ACTIVITIES >>
1 – In the text on home care services, list each professional group named in the bulleted headings.
2 – Summarize the text on home care services in two sentences.
3 – Carry on the text about home care services from its final sentence.

PASSAGE SHOWN >>
:::::

Home care providers deliver a wide variety of health care and supportive services, ranging from professional nursing and home care aide care to physical, occupational, respiratory, and speech therapies. Services for the treatment of medical conditions usually are prescribed by an individual's physician. Supportive services, however, do not require a physician's orders. An individual may receive a single type of care or a combination of services, depending on the complexity of his or her needs. Home care services can be provided by the following professionals or paraprofessionals.

  • Registered Nurses (RNs) and Licensed Practical Nurses (LPNs)
    RNs and LPNs provide skilled services that cannot be performed safely and effectively by non-professional personnel. Some of these services include injections and intravenous therapy, wound care, education on disease treatment and prevention, and patient assessments. RNs may also provide case management services. RNs have received two or more years of specialized education and are licensed to practice by the state. LPNs have one year of specialized training and are licensed to work under the supervision of registered nurses.
     
  • Physical Therapists (PTs)
    PTs work to restore the mobility and strength of patients who are limited or disabled by physical injuries through the use of exercise, massage, and other methods. PTs often alleviate pain and restore injured muscles with specialized equipment. They also teach patients and caregivers special techniques for walking and transfer.
     
  • Social Workers
    Social workers evaluate the social and emotional factors affecting ill and disabled individuals and provide counseling. They also help patients and their family members identify available community resources. Social workers ofen serve as case managers when patients' conditions are so complex that professionals need to assess medical and supportive needs and coordinate a variety of services.
     
  • Speech Language Pathologists
    Work to develop and restore the speech of individuals with communication disorders; usually these disorders are the result of traumas such as surgery or stroke. Speech therapists also help retrain patients in breathing, swallowing, and muscle control.

:::::

(Saved data entries)

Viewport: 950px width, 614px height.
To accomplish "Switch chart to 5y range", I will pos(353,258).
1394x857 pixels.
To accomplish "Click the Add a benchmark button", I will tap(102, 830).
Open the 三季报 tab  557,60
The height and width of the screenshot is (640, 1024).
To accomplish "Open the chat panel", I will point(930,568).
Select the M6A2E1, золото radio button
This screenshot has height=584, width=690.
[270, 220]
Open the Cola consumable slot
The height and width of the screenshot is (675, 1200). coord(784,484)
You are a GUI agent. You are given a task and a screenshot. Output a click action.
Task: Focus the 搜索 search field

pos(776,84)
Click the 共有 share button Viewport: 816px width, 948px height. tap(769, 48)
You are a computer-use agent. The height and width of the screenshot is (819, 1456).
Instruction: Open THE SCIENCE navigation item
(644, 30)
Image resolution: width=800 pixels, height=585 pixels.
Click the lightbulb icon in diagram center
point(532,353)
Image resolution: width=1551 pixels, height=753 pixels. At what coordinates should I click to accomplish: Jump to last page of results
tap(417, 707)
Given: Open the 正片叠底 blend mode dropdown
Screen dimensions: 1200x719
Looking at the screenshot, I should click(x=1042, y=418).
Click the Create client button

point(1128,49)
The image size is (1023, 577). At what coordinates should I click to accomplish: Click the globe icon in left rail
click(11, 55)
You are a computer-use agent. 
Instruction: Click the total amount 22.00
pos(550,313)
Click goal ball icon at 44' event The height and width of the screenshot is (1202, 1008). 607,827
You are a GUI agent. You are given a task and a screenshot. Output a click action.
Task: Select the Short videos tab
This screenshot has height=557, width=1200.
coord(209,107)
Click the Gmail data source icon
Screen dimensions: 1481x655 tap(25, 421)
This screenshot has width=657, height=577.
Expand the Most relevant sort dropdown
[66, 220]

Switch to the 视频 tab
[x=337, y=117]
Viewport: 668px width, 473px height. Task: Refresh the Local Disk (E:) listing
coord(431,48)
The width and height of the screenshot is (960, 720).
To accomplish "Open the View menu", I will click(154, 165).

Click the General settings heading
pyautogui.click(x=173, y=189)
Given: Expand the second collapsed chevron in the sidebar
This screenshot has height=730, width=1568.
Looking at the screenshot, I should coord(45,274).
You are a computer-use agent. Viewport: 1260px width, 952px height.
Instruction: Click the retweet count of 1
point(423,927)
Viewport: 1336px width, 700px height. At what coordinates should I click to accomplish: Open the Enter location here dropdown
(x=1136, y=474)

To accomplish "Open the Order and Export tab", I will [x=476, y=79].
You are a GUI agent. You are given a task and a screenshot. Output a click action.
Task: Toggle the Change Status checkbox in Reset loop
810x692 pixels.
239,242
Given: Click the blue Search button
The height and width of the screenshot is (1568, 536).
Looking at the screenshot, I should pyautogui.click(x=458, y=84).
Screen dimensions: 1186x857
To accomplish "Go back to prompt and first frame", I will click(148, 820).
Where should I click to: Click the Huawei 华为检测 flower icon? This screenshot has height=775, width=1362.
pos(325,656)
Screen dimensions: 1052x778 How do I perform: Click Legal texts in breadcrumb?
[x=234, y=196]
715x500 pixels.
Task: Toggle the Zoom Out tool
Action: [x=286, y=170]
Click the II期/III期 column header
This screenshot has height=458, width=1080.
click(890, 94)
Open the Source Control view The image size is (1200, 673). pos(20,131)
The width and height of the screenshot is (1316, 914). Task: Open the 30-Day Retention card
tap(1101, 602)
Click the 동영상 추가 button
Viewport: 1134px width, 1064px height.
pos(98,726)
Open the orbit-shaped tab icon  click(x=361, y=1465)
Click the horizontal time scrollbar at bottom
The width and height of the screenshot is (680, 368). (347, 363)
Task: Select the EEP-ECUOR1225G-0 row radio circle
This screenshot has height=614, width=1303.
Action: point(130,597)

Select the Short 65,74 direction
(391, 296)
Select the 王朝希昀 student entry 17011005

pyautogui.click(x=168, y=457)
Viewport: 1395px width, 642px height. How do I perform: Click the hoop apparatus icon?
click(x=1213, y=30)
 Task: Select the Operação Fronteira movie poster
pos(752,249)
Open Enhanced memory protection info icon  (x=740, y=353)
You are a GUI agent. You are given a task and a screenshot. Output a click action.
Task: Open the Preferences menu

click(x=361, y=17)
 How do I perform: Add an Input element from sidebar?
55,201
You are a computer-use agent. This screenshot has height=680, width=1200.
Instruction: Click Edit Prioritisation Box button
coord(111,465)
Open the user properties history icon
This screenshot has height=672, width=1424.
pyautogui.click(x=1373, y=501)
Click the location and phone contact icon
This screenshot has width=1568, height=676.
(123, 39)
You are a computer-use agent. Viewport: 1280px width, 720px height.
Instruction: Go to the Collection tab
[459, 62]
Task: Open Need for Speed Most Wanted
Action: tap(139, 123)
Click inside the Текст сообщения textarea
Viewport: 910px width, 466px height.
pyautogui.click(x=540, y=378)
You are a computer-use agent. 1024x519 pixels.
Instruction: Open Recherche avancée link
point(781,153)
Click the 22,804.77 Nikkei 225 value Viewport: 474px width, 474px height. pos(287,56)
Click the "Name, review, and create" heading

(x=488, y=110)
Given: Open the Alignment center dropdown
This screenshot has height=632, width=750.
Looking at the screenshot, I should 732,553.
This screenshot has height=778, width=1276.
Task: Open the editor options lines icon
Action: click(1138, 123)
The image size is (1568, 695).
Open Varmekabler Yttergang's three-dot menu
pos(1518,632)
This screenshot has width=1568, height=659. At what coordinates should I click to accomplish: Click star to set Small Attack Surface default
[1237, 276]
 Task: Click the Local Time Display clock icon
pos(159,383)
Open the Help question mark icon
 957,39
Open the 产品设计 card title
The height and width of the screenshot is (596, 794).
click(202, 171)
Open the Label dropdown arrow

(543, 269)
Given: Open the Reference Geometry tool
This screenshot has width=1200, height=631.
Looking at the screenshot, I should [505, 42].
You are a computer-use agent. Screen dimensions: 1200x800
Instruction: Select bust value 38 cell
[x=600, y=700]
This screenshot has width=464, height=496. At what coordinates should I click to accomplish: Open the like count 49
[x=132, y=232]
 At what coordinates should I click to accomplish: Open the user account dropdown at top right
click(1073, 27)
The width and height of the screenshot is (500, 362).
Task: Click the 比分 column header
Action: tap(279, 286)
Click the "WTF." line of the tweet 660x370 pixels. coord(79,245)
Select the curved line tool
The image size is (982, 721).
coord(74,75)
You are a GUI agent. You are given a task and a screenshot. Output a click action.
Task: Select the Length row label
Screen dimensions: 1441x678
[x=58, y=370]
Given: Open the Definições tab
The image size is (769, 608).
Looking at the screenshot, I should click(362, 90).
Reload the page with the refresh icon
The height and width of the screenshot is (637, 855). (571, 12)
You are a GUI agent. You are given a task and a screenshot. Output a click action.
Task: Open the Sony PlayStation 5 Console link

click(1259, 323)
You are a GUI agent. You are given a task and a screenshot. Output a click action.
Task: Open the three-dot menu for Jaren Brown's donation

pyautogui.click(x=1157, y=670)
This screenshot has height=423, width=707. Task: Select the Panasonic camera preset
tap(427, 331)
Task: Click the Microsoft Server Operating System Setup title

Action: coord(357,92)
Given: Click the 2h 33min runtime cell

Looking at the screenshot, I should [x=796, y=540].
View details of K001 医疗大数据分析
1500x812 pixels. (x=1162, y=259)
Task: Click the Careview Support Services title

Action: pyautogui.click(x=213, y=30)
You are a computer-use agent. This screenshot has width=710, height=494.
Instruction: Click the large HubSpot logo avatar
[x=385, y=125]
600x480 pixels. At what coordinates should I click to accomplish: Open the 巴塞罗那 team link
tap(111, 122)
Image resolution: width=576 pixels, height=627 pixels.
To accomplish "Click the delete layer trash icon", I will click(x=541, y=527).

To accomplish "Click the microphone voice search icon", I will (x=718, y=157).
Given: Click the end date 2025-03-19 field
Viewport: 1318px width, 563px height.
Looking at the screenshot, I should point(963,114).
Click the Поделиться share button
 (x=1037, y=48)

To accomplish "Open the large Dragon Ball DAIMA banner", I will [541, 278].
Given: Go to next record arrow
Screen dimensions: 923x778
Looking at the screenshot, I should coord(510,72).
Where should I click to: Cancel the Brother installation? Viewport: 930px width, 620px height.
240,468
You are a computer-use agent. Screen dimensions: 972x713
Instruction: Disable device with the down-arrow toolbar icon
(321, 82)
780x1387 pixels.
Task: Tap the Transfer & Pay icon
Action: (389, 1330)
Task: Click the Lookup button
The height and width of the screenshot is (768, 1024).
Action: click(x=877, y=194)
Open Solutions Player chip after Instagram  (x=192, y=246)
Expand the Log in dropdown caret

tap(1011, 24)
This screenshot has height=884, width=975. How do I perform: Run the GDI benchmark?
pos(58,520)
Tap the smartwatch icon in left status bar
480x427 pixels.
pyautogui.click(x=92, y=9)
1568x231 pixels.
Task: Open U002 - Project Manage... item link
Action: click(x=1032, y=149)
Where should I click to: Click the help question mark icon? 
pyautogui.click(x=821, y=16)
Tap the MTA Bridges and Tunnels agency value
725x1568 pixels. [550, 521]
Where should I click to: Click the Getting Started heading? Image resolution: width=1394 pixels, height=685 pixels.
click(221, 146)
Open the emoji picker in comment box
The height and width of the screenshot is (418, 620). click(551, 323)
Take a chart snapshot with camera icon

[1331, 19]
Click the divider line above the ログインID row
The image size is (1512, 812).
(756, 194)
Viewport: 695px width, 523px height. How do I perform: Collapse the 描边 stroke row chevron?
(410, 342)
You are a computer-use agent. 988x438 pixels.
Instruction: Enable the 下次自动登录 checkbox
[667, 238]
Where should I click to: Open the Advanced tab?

:::::

EXPECTED RESPONSES >>
1 –
Registered Nurses (RNs)
Licensed Practical Nurses (LPNs)
Physical Therapists (PTs)
Social Workers
Speech Language Pathologists

2 – Home care providers offer a wide range of health care and supportive services, from nursing and home care aide care to several kinds of therapy. Treatment services are usually prescribed by a physician, supportive services need no physician's orders, and the care can come from registered and licensed practical nurses, physical therapists, social workers, and speech language pathologists.

3 –
     
  • Occupational Therapists (OTs)
    OTs help individuals who have physical, developmental, social, or emotional problems that prevent them from performing the general activities of daily living (ADLs). OTs instruct patients on using specialized rehabilitiation techniques and equipment to improve their function in tasks such as eating, bathing, dressing, and basic household routines.
  • CNAs/Home Health Aides
    Assist patients with ADLs such as getting in and out of bed, walking, bathing, toileting, and dressing. Some aides have received special training and are qualified to provide more complex serices under the supervision of a nursing professional.
  • Homemaker and Chore Workers
    Perform light household duties such as laundry, meal preparation, generalhousekeeping, and shopping. Their services are directed at maintaining patient households rather than providing hands-on assistance with personal care.
  • Companions
    Provide companionship and comfort to individuals who, for medical and/or safety reasons, may not be left at home alone. Some companions may assist clients with household tasks, but most are limited to providing sitter services.
  • Personal Care
    Personal care services may include things such as bathing, dressing, help to get in and out of bed, etc. These individuals usually have some training.